What you produce should be every line from the data that includes "agent".

### Available data ###

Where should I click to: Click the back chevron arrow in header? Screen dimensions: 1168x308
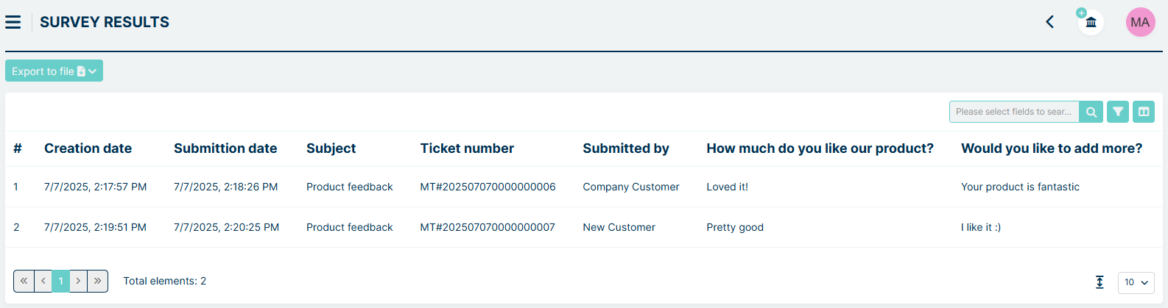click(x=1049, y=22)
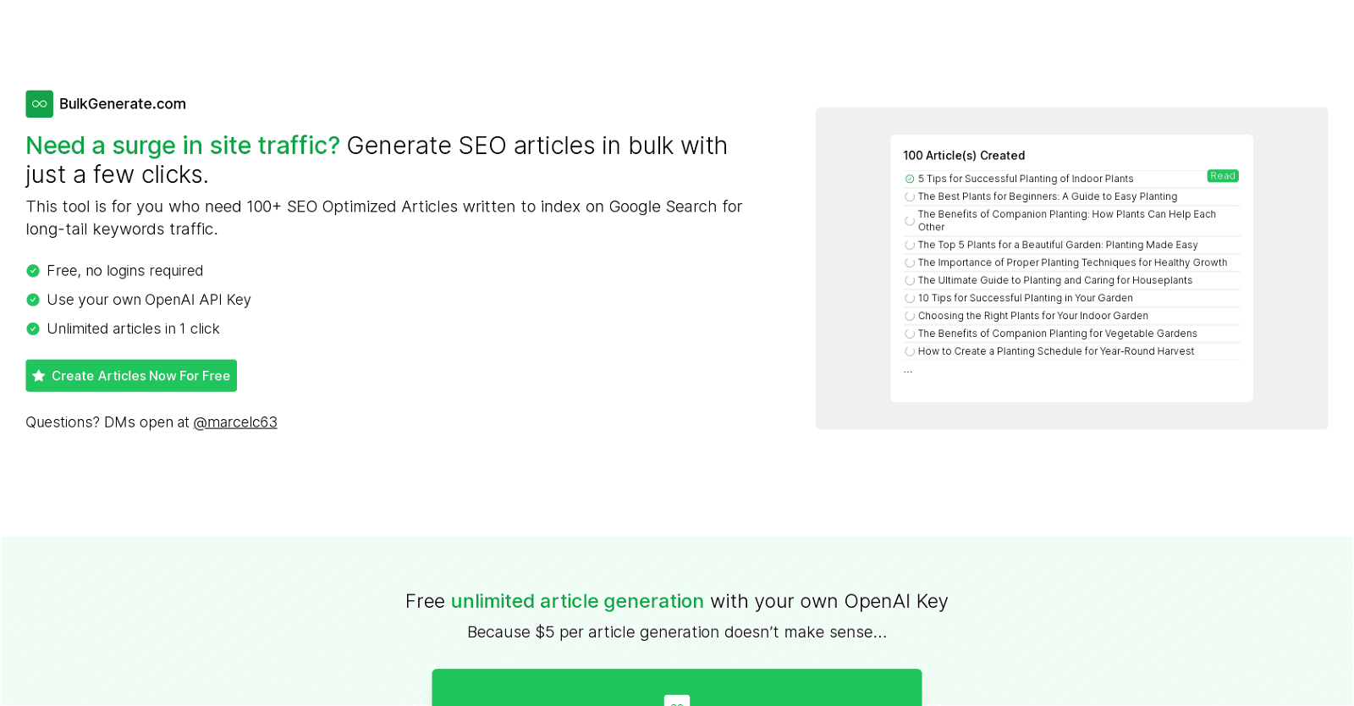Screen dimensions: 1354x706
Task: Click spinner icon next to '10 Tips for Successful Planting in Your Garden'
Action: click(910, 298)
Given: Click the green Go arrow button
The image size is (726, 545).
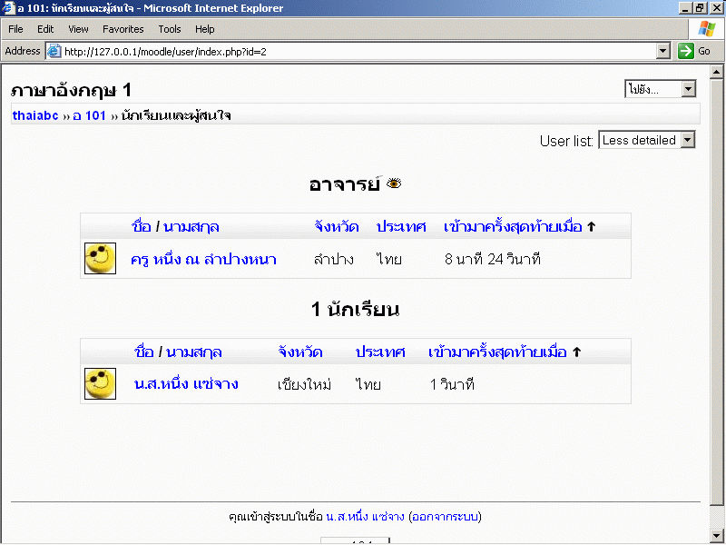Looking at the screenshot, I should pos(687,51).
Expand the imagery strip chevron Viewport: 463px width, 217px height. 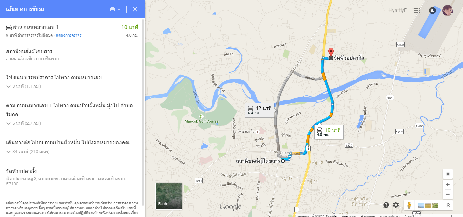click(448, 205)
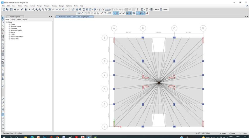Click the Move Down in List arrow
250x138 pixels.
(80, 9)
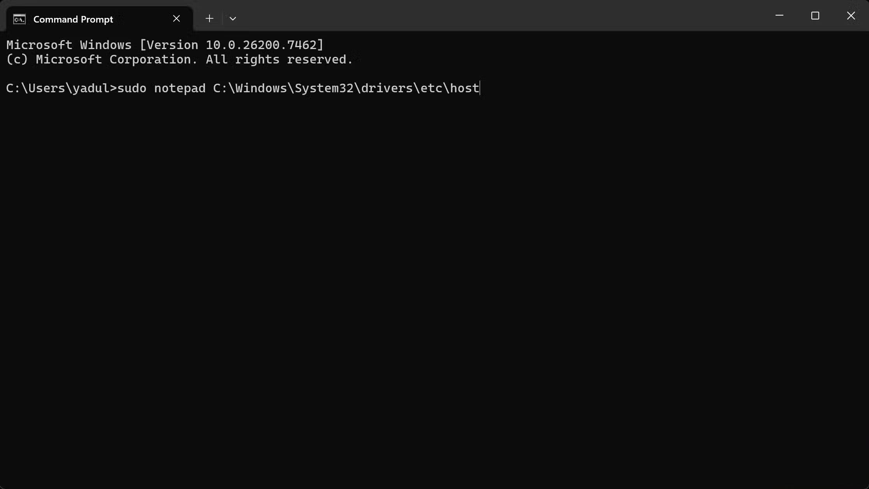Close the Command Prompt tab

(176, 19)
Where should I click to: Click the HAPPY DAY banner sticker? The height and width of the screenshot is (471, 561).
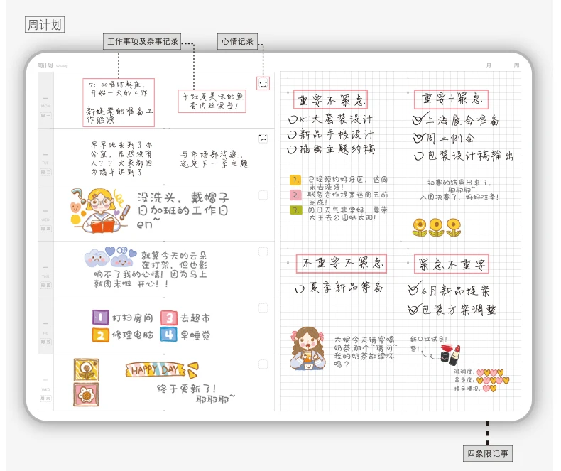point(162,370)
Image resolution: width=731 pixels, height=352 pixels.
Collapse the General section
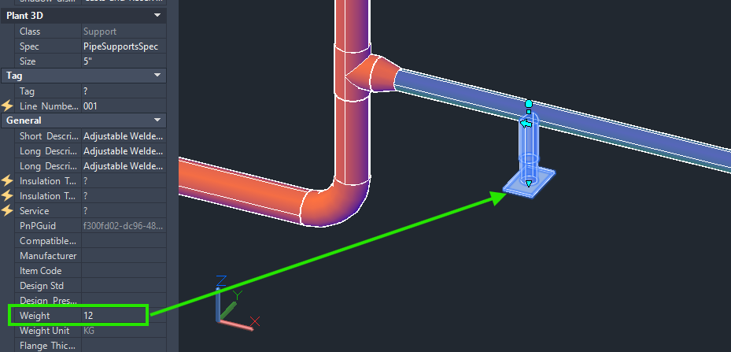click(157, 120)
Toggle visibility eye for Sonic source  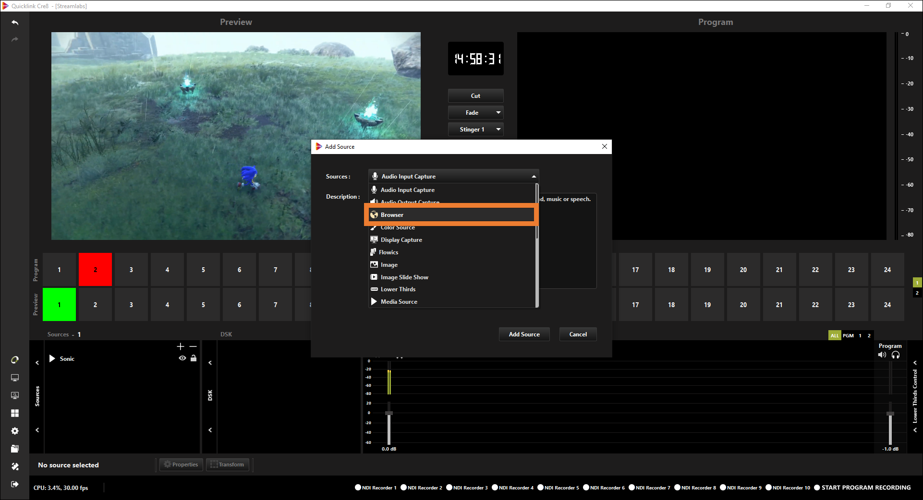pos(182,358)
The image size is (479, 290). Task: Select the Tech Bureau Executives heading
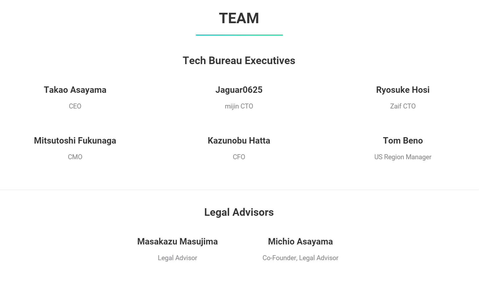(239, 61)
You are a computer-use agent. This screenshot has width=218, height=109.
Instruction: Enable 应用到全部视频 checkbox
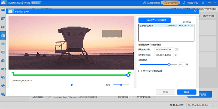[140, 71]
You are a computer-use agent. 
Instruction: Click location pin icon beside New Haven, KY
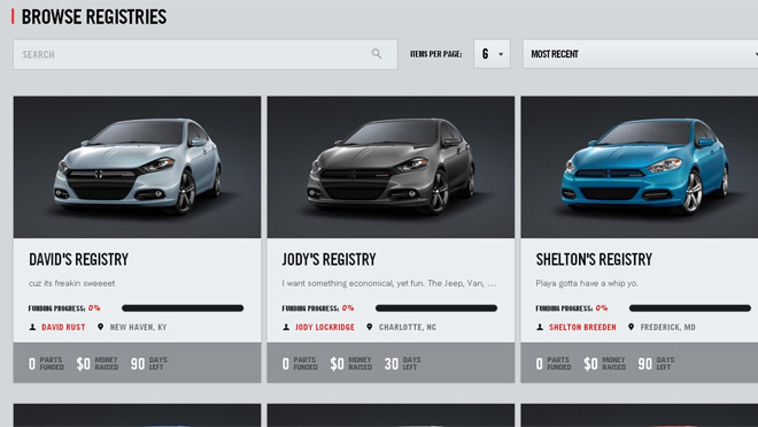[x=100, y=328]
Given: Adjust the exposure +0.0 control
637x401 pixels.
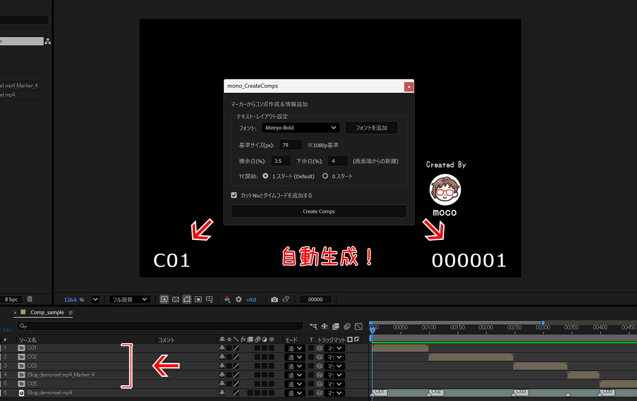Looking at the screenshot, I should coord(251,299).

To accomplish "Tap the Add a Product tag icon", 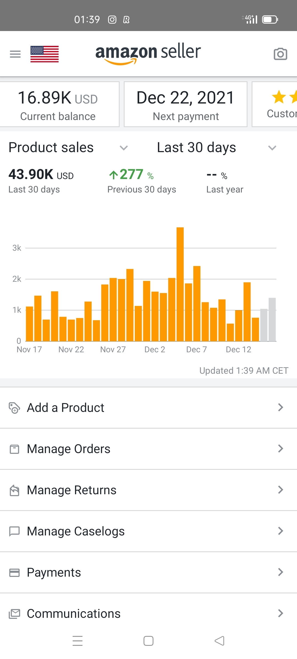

###

• Answer for the task
You are a computer-use agent. This screenshot has width=218, height=109.
You are a computer-use agent. 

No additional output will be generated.